# DIRECTIONS
Could you echo back the lines from the one with "The image size is (1147, 581)." up to and including the one with "click(148, 25)", exactly as they appear?

# MATERIALS PROVIDED

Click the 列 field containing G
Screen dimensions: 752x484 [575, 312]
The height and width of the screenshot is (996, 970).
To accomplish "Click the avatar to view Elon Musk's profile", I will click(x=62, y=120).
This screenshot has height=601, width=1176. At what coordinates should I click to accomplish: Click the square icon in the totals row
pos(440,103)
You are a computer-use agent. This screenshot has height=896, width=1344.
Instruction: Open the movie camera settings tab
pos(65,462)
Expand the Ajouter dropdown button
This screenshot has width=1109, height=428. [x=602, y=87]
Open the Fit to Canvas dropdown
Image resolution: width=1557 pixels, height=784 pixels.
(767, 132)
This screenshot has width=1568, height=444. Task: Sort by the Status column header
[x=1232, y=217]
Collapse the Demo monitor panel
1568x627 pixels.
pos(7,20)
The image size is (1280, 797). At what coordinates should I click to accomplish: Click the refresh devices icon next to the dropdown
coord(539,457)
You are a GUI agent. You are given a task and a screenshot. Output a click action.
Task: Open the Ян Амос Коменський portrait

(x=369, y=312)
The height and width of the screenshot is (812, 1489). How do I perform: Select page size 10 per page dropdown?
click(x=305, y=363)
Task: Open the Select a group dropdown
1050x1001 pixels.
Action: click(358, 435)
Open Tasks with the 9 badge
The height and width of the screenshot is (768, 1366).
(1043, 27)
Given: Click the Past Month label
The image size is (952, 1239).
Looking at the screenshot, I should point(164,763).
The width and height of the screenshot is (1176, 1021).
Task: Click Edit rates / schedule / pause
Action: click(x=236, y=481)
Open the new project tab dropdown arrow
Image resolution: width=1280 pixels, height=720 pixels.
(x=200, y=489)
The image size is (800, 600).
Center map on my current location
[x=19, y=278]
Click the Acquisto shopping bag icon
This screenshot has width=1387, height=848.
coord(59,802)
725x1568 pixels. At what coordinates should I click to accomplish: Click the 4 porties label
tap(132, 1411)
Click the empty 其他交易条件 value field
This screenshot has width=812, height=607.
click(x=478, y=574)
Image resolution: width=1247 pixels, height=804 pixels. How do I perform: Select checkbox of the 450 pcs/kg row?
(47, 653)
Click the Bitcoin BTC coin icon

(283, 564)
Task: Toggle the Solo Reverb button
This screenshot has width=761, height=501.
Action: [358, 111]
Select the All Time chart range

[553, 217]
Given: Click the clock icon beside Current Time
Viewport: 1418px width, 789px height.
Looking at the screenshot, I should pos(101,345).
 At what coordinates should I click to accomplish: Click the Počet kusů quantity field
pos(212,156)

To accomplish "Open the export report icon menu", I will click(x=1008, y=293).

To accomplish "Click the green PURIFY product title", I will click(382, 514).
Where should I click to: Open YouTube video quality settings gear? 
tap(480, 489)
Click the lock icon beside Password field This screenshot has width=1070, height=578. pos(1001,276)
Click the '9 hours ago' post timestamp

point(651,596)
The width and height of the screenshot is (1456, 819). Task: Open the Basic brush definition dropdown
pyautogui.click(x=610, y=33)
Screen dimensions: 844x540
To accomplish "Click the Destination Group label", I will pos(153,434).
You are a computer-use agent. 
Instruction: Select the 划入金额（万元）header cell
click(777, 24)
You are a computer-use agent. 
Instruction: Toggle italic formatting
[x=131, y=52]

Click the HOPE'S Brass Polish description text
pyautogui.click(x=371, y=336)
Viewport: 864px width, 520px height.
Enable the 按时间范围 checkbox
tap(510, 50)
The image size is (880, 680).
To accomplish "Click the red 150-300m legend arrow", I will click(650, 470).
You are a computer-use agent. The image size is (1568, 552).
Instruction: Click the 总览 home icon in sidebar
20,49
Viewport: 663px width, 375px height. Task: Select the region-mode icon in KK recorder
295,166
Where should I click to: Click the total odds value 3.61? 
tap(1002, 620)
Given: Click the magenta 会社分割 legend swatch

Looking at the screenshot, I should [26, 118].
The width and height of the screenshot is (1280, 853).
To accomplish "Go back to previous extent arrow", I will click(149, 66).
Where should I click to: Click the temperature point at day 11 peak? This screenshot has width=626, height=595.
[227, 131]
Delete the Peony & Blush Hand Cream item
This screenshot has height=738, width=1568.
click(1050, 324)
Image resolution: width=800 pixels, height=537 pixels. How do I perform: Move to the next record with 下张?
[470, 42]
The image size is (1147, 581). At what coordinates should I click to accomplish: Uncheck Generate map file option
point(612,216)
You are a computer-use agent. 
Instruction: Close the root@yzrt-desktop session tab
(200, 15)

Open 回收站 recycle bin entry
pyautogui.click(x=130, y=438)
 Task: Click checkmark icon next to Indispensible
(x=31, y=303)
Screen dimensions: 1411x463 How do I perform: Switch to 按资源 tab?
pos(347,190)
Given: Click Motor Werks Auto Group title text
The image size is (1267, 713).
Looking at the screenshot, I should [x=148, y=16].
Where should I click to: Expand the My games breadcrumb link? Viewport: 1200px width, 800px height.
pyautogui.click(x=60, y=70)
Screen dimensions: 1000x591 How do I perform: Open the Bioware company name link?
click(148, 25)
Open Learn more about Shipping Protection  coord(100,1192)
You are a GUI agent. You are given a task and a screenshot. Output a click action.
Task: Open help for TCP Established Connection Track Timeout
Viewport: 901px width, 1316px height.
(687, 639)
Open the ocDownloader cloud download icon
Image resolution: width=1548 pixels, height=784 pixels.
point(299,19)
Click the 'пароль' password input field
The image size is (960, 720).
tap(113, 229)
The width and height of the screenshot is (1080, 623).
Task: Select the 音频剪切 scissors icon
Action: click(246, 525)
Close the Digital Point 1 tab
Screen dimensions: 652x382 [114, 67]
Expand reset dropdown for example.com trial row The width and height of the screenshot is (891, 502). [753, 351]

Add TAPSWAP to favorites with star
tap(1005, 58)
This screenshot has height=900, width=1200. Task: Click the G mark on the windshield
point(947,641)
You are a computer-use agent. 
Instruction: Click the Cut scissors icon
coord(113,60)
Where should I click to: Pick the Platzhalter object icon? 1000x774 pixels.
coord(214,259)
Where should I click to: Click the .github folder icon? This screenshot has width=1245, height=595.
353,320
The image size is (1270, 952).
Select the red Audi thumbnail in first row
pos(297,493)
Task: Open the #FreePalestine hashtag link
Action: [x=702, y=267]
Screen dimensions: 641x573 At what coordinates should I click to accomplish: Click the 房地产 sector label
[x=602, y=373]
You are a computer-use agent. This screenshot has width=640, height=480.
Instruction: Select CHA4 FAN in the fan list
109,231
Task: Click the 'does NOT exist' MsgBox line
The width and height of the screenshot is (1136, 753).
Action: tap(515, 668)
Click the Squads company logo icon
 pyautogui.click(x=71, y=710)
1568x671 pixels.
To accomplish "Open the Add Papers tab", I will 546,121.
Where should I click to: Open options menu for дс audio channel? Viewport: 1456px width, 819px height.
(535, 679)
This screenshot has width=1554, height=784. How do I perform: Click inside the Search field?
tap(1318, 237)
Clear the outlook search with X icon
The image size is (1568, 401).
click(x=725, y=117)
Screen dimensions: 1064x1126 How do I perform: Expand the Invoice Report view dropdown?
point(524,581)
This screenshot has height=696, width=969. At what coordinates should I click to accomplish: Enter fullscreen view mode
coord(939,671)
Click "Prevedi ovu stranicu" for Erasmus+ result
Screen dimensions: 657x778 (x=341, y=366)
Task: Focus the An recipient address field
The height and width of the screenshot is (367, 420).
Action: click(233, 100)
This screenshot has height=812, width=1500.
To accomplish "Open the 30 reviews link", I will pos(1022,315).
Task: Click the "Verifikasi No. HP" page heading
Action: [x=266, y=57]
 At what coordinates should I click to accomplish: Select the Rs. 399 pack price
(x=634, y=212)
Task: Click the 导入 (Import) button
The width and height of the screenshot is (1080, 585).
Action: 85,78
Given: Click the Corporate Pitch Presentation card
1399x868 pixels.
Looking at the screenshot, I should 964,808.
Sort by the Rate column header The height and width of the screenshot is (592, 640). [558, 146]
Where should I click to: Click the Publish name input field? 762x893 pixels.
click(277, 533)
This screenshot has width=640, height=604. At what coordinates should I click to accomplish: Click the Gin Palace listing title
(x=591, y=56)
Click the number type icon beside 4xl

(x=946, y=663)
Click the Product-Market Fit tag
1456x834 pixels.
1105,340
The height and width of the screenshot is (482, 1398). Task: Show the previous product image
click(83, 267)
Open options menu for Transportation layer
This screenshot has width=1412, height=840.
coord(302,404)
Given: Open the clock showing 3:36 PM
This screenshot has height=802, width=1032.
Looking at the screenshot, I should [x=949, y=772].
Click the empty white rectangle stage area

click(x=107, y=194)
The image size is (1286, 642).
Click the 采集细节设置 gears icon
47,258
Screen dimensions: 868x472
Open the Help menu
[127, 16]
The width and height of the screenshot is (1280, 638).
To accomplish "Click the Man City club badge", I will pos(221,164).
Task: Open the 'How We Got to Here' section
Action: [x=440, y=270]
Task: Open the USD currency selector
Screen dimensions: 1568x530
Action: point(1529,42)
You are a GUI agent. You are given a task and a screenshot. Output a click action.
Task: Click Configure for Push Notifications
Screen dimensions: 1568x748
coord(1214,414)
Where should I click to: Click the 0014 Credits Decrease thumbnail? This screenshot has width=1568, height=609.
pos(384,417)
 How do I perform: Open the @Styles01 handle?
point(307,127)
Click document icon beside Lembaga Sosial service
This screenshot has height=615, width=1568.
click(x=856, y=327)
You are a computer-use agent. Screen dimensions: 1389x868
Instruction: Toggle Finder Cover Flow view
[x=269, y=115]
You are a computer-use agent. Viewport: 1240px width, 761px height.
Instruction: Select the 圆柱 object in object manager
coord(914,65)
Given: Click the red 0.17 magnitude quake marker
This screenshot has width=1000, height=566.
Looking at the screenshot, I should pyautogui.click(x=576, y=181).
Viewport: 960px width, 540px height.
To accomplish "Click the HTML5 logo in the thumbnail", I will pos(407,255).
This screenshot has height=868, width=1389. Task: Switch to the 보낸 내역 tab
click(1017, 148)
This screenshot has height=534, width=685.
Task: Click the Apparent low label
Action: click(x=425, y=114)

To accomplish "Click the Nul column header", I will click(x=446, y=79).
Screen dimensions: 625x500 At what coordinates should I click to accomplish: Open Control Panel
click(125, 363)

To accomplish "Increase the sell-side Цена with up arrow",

# RESPONSE TO THE EXERCISE
The image size is (1147, 581). At what coordinates should I click to accomplish: Uncheck Generate map file option
point(612,216)
You are a computer-use agent. 
Instruction: Close the root@yzrt-desktop session tab
(200, 15)

Open 回收站 recycle bin entry
pyautogui.click(x=130, y=438)
 Task: Click checkmark icon next to Indispensible
(x=31, y=303)
Screen dimensions: 1411x463 How do I perform: Switch to 按资源 tab?
pos(347,190)
Given: Click Motor Werks Auto Group title text
The image size is (1267, 713).
Looking at the screenshot, I should [x=148, y=16].
Where should I click to: Expand the My games breadcrumb link? Viewport: 1200px width, 800px height.
pyautogui.click(x=60, y=70)
Screen dimensions: 1000x591 How do I perform: Open the Bioware company name link?
click(148, 25)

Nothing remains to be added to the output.